XML has many widely accepted uses and applications. One of these is RSS, or Really Simple Syndication. Recently tasked with a project where I opted to customize a WordPress RSS feed, I discovered the easier part of the whole project was building and formatting the RSS code. Prior to this project, I only knew of RSS and what it does. I had no experience of the reading, writing, or editing of RSS files. Here’s what I took away from working with RSS:
There is a range of versions to choose from when publishing an RSS feed. Like many other web technologies, the most recent version isn’t necessarily the most widely used. Sources varied on what versions were most popular, but in the end, I chose to utilize RSS 2.0. The spec is over seven years old, and thus any credible RSS reader supports it. Since RSS files are simply defined XML structures, you can create any valid XML elements in your file. However, RSS 2.0 and other more recent versions support additional predefined elements that applications can be programmed to utilize.
RSS is really straightforward. Actually, per its name, it is really simple. You can grasp the basic format of RSS without even viewing spec; just look at a properly formed RSS feed. You simply create a
channel element with specific child elements to define your RSS channel. Inside a channel, you declare one or more
item elements that define what items your RSS channel contain. It’s really that easy.

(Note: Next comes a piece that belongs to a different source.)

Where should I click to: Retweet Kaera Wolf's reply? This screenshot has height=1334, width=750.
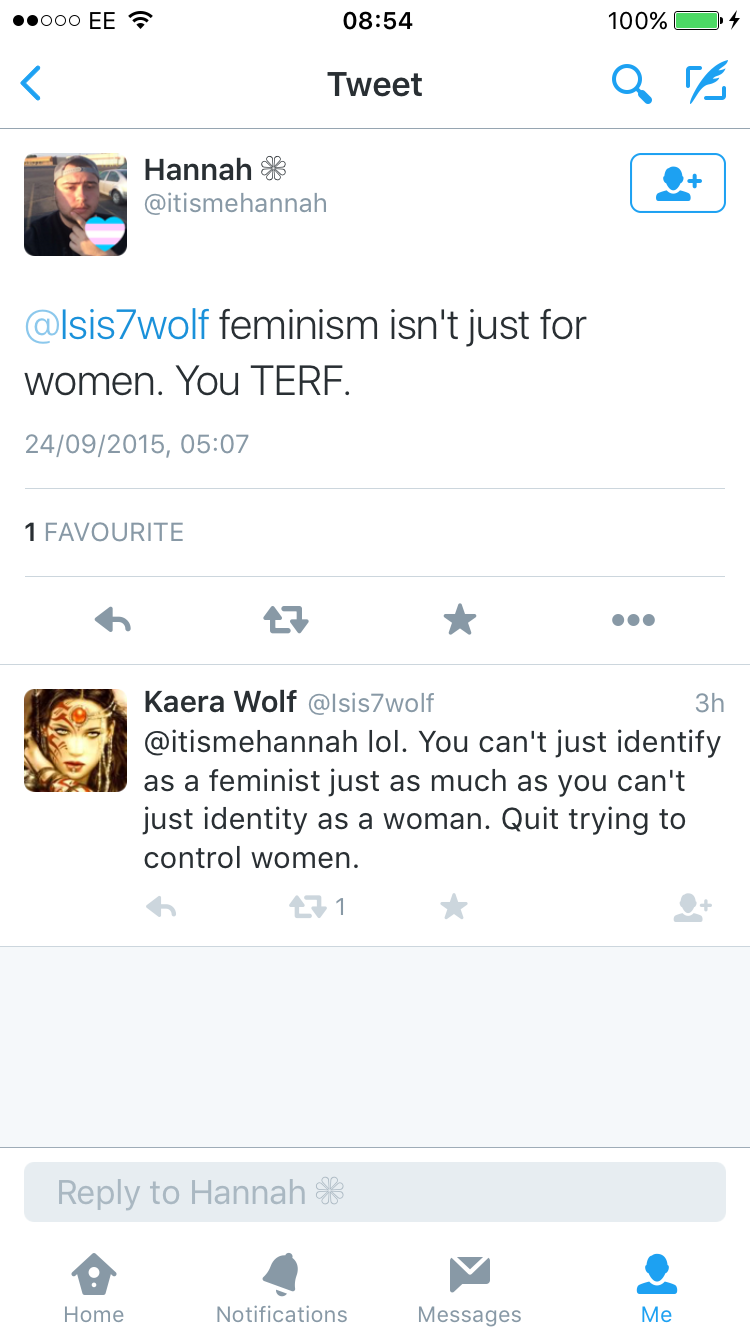[307, 907]
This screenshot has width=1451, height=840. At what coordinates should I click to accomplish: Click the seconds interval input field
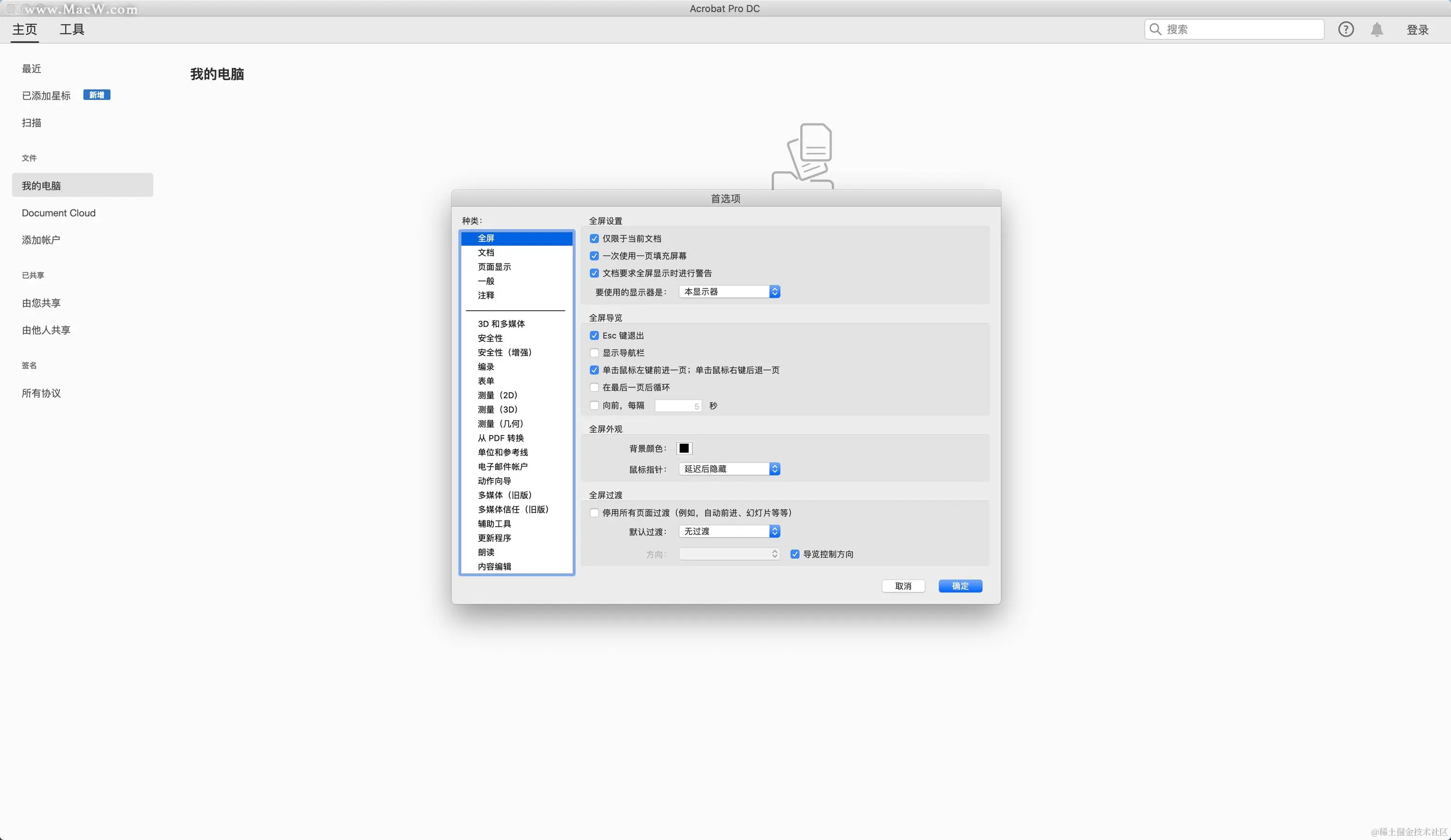[x=678, y=406]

RSS has a very small footprint. This is likely a contributing reason it has become a great aggregation tool for the vast amounts of information available on the Internet. Even after adding various custom non-standard elements to my RSS feed, the file size for my RSS feed came in under 2kb. There is a lot of information crammed in that small space, and coupled with the RSS format makes this information easy to extract and use.